## Aim of the task
Reproduce the records below verbatim, beginning at the line containing "The width and height of the screenshot is (686, 756)." and ending at the line containing "Action: click(x=1156, y=342)", with both of those lines included.

--- --- ---

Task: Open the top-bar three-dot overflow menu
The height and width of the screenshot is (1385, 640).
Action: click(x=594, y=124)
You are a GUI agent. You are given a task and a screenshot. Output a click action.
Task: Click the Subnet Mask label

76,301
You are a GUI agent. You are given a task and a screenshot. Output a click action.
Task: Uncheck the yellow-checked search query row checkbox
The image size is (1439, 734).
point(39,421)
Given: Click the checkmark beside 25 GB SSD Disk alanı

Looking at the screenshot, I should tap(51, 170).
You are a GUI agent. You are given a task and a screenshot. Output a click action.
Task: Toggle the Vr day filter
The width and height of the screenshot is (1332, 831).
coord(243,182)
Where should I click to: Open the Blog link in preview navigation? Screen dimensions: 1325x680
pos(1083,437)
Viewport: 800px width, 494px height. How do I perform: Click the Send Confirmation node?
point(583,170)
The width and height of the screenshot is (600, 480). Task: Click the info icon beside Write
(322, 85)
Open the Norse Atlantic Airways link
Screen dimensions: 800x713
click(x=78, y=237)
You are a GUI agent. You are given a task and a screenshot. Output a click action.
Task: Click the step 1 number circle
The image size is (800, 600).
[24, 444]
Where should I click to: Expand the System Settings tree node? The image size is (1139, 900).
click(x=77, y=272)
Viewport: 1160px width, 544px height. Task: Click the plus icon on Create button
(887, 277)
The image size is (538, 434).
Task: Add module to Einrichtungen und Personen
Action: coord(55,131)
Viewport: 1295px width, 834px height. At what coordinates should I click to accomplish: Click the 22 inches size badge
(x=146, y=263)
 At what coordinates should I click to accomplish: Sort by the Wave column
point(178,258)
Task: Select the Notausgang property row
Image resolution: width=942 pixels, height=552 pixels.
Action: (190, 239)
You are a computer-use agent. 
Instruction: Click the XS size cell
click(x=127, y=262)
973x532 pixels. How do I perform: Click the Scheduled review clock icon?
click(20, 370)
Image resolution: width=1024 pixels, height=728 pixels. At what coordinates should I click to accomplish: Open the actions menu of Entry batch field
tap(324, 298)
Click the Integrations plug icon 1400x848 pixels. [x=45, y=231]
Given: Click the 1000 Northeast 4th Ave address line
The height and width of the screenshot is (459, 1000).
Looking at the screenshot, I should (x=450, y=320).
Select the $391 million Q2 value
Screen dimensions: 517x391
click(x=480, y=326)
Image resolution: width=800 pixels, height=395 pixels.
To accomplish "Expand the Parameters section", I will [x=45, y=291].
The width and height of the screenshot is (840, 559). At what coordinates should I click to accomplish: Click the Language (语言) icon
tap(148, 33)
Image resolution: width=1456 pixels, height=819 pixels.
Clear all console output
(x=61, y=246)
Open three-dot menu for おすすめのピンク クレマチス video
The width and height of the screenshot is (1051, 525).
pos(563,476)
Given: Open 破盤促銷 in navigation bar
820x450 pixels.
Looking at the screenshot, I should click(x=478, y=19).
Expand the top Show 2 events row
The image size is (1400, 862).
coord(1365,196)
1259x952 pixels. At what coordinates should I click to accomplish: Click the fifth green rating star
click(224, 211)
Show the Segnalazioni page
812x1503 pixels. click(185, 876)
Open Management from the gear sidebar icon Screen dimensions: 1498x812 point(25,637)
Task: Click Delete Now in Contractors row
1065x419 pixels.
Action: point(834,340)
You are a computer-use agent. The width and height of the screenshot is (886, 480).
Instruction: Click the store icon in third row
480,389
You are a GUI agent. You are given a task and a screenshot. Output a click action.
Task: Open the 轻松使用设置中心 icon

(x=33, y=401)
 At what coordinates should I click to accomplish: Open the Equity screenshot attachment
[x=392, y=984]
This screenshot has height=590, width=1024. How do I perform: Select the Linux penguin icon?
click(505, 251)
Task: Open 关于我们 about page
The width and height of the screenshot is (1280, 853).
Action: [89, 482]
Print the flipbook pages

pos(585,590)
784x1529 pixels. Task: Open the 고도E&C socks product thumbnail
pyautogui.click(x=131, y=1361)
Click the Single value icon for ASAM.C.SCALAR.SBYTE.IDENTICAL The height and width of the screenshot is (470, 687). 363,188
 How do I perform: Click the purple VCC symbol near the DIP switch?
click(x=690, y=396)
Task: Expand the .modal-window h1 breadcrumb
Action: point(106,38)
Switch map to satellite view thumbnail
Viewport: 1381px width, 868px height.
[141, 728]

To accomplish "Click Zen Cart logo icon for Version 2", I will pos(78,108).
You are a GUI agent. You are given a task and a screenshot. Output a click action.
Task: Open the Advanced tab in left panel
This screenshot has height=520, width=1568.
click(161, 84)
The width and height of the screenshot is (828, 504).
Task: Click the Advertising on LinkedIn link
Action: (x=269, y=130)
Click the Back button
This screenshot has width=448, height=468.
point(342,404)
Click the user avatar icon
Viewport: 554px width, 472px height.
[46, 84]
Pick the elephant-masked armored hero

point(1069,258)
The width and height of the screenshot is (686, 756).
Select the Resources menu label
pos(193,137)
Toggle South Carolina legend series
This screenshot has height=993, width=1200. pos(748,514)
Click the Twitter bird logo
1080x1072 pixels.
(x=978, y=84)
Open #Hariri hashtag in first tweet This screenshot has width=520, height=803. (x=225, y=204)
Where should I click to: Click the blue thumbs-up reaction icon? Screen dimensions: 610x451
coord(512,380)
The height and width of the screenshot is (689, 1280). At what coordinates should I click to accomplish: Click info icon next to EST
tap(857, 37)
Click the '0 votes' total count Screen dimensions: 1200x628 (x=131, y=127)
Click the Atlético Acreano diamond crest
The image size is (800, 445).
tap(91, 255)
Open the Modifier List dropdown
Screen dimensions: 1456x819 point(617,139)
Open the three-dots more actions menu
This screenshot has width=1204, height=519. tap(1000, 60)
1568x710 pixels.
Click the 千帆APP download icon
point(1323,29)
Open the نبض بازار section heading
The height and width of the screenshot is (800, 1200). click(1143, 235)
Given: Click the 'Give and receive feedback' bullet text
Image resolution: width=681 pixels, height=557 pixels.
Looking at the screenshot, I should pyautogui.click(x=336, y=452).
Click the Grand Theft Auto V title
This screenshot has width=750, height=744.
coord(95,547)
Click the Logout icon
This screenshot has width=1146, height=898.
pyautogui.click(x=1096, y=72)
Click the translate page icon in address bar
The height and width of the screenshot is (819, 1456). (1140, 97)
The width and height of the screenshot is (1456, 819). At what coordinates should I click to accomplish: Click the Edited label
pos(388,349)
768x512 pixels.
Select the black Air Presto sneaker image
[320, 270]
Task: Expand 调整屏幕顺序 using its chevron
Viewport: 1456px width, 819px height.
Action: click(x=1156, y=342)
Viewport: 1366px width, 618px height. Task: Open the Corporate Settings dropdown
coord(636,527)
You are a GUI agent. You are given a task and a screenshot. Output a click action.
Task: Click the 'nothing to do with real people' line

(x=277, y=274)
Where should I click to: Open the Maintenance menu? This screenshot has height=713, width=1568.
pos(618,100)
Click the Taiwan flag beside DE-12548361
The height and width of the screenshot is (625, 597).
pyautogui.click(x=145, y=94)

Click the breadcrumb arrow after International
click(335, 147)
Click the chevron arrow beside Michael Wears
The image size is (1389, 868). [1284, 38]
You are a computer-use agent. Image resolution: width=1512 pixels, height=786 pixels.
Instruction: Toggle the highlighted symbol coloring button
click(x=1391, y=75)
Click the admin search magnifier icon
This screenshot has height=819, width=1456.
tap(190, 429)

--- --- ---

## Reply to the exercise
The width and height of the screenshot is (686, 756).
Select the Resources menu label
pos(193,137)
Toggle South Carolina legend series
This screenshot has height=993, width=1200. pos(748,514)
Click the Twitter bird logo
1080x1072 pixels.
(x=978, y=84)
Open #Hariri hashtag in first tweet This screenshot has width=520, height=803. (x=225, y=204)
Where should I click to: Click the blue thumbs-up reaction icon? Screen dimensions: 610x451
coord(512,380)
The height and width of the screenshot is (689, 1280). At what coordinates should I click to accomplish: Click info icon next to EST
tap(857, 37)
Click the '0 votes' total count Screen dimensions: 1200x628 (x=131, y=127)
Click the Atlético Acreano diamond crest
The image size is (800, 445).
tap(91, 255)
Open the Modifier List dropdown
Screen dimensions: 1456x819 point(617,139)
Open the three-dots more actions menu
This screenshot has width=1204, height=519. tap(1000, 60)
1568x710 pixels.
Click the 千帆APP download icon
point(1323,29)
Open the نبض بازار section heading
The height and width of the screenshot is (800, 1200). click(1143, 235)
Given: Click the 'Give and receive feedback' bullet text
Image resolution: width=681 pixels, height=557 pixels.
Looking at the screenshot, I should pyautogui.click(x=336, y=452).
Click the Grand Theft Auto V title
This screenshot has width=750, height=744.
coord(95,547)
Click the Logout icon
This screenshot has width=1146, height=898.
pyautogui.click(x=1096, y=72)
Click the translate page icon in address bar
The height and width of the screenshot is (819, 1456). (1140, 97)
The width and height of the screenshot is (1456, 819). At what coordinates should I click to accomplish: Click the Edited label
pos(388,349)
768x512 pixels.
Select the black Air Presto sneaker image
[320, 270]
Task: Expand 调整屏幕顺序 using its chevron
Viewport: 1456px width, 819px height.
Action: click(x=1156, y=342)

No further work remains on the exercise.